Contesta estas preguntas con lo que dice el texto sobre la Real Dehesa de la Jara:
1. ¿Qué significa en árabe la palabra "Mesta"?
2. ¿En qué año se hicieron los trece primeros episodios de la serie "Oficios para el recuerdo"?
3. ¿De qué trata el reportaje del suplemento "Fuera de Serie"?

**TEXTO:**
--------------------

La Real Dehesa de la Jara y sus costumbres patrimonio inmaterial de España

ARTURO LUNA BRICEÑO


Desde la noche de los tiempos los ganados de la península ibérica trashumaban de los campos fríos del norte a los cálidos del sur en invierno y hacían el camino inverso en verano. Aunque la historia que nos han contado, en su afán de resumir, nos ha mostrado una España en eterno guerrear, unas veces contra Roma, otras contra el Califato y demasiadas entre ellos mismos. Es probable que se vivieran más tiempos en paz que litigando. Y aunque la historia de la Mesta, palabra que significa “la invernada” en árabe, la instituyera y le diera leyes y estatuto Alfonso X el Sabio en 1293, todos los indicios, anteriores a esta fecha, nos aclaran que los movimientos de ganados, desde las sierras a los extremos, se hicieron cada invierno y cada verano.

Y en medio de ese trajinar de ganado vacuno, lanar y de cerda, se encontraba la ibérica Beturia de los Túrdulos, la romana provincia de la Osintiade, la Cora Árabe de “Fhast al Ballut” y la Cristiana y calatrava Real Dehesa de la Jara, hoy la Comarca andaluza de Los Pedroches. Uno de los tres denominados Valles del Honrado Concejo de la Mesta. A saber, el extremeño Valle de la Serena, el manchego Valle de Alcudia y el andaluz Valle de los Pedroches.



Estas tres penillanuras conectadas entre sí por pequeños puertos conforman los mayores pastizales de los extremos. Hoy la cultura popular, a pesar de pertenecer a distintas Autonomías de España, es similar. Cuesta distinguir, en sus límites, que pueblo es de un valle y cual de otro. Su denominador común es la dehesa y su riqueza reside en el encinar.

Estos días pasados mi nieta mayor fue a una de esas visitas guiadas que los colegios les hacen por Madrid. Tocó esta vez el Museo Nacional del Traje, y al venir me dijo:

- Abuelo en el Museo del traje, nos han puesto un documental tuyo.

Y es cierto, hace ya muchos años que en el Museo Nacional del Traje suelen proyectar uno de los diferentes episodios de la serie “Oficios para el recuerdo” que ellos tienen en su filmoteca. Se trata de “Tejedores de la Mesta”. Que pertenece a los trece primeros que hice en 1973. Está rodado, casi su totalidad, en Los Pedroches, y en su media hora de duración se puede ver como se hacía el jabón de cenizas para lavar las lanas, el esquilado de un manso de majada adornado con madroñas de colores. El cardado e hilado de la lana y el tejido en viejos telares.

La otra sorpresa la encuentro en el suplemento del Diario El Mundo, “Fuera de Serie”, del pasado día 31 de diciembre de 2017, en el que viene un amplio reportaje sobre los perros mastines de León. Y leo con gran sorpresa para mí lo siguiente: ”Desde el pasado mes de abril y con rúbrica del Consejo de Ministros, la trashumancia goza de Ley de Salvaguarda del Patrimonio Cultural Inmaterial, en un texto que pondera, además, “las manifestaciones de la tradición oral, la artesanía y las técnicas del pastoreo tradicional, así como la ordenación de los pastos en el marco del derecho consuetudinario como elementos de la cultura trashumante que esta actividad ayudó a transmitir a su paso por los diferentes y distantes territorios peninsulares”.

--------------------

**DATOS PROPORCIONADOS:**
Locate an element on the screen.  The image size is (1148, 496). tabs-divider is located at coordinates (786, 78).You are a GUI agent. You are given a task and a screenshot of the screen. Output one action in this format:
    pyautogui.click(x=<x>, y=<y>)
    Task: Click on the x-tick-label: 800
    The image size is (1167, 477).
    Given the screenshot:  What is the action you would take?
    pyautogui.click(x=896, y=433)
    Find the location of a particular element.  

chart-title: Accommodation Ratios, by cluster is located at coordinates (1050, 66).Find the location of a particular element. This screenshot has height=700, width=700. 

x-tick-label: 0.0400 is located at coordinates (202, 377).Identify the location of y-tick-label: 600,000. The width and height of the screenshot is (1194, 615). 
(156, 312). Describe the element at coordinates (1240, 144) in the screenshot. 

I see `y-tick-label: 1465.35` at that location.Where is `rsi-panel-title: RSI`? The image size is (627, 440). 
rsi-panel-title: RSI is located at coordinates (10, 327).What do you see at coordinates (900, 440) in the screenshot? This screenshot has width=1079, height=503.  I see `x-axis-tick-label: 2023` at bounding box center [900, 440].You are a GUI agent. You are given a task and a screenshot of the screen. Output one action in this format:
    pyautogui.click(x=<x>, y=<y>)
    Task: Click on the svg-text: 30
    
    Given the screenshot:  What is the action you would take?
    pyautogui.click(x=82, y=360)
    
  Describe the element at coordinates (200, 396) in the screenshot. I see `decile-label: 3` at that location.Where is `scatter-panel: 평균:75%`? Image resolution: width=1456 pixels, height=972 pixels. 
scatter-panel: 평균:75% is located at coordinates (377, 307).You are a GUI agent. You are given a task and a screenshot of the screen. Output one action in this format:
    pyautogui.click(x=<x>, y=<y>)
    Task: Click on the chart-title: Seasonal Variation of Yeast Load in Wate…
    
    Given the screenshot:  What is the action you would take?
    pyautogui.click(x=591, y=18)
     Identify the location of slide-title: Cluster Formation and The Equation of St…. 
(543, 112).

--------------------

**RESPUESTA ESCRITA:**
1. Significa "la invernada".
2. En 1973.
3. De los perros mastines de León.